Take the line that has "Instruction: Click the" in it and every line after it to the end of the entries, and reproduce them exactly.

Data records =
-- Opening Marker --

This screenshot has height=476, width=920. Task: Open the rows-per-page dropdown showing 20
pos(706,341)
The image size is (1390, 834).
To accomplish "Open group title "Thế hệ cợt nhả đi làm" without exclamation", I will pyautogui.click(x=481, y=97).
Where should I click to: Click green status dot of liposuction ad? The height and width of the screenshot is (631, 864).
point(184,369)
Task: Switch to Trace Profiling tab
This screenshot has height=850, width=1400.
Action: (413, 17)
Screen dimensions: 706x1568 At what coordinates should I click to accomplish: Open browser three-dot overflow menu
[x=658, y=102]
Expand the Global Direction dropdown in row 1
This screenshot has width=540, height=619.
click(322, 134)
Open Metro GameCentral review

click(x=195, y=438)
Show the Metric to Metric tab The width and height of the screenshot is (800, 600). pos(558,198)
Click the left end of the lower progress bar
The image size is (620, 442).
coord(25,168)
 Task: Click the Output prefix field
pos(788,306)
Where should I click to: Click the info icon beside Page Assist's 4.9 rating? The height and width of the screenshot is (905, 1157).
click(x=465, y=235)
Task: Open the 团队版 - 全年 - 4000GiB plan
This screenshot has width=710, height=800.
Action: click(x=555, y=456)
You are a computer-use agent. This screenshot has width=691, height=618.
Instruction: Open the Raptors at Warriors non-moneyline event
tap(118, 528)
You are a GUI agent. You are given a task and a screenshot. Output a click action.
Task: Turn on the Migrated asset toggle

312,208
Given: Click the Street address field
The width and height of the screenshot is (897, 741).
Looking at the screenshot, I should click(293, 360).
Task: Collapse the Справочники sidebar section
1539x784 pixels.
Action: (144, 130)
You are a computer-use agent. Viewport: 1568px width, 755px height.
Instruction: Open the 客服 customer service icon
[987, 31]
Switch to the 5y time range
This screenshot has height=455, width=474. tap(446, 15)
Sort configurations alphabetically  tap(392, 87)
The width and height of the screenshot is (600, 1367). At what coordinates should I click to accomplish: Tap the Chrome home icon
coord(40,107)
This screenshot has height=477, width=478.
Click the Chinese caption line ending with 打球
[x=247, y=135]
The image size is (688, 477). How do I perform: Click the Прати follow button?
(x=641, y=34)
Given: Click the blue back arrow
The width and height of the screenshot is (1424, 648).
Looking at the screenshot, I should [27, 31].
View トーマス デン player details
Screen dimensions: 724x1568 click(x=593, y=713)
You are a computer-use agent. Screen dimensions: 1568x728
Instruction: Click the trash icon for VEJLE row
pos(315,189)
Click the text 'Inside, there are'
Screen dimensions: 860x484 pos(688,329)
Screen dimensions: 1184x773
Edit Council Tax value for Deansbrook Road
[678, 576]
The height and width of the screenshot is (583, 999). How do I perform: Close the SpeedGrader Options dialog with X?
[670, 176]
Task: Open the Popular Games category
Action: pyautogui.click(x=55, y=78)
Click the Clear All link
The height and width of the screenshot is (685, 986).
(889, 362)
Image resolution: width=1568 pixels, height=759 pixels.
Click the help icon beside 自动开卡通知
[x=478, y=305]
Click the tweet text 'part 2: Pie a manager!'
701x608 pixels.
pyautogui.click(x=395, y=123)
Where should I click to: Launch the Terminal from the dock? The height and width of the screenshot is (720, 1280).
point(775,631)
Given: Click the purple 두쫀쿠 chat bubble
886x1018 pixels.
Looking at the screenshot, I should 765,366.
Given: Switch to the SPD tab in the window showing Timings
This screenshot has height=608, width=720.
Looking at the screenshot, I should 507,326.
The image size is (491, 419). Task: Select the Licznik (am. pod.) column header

-- Closing Marker --

Solution for this exercise =
Instruction: Click the trash icon for VEJLE row
pos(315,189)
Click the text 'Inside, there are'
Screen dimensions: 860x484 pos(688,329)
Screen dimensions: 1184x773
Edit Council Tax value for Deansbrook Road
[678, 576]
The height and width of the screenshot is (583, 999). How do I perform: Close the SpeedGrader Options dialog with X?
[670, 176]
Task: Open the Popular Games category
Action: pyautogui.click(x=55, y=78)
Click the Clear All link
The height and width of the screenshot is (685, 986).
(889, 362)
Image resolution: width=1568 pixels, height=759 pixels.
Click the help icon beside 自动开卡通知
[x=478, y=305]
Click the tweet text 'part 2: Pie a manager!'
701x608 pixels.
pyautogui.click(x=395, y=123)
Where should I click to: Launch the Terminal from the dock? The height and width of the screenshot is (720, 1280).
point(775,631)
Given: Click the purple 두쫀쿠 chat bubble
886x1018 pixels.
Looking at the screenshot, I should 765,366.
Given: Switch to the SPD tab in the window showing Timings
This screenshot has height=608, width=720.
Looking at the screenshot, I should 507,326.
The image size is (491, 419). Task: Select the Licznik (am. pod.) column header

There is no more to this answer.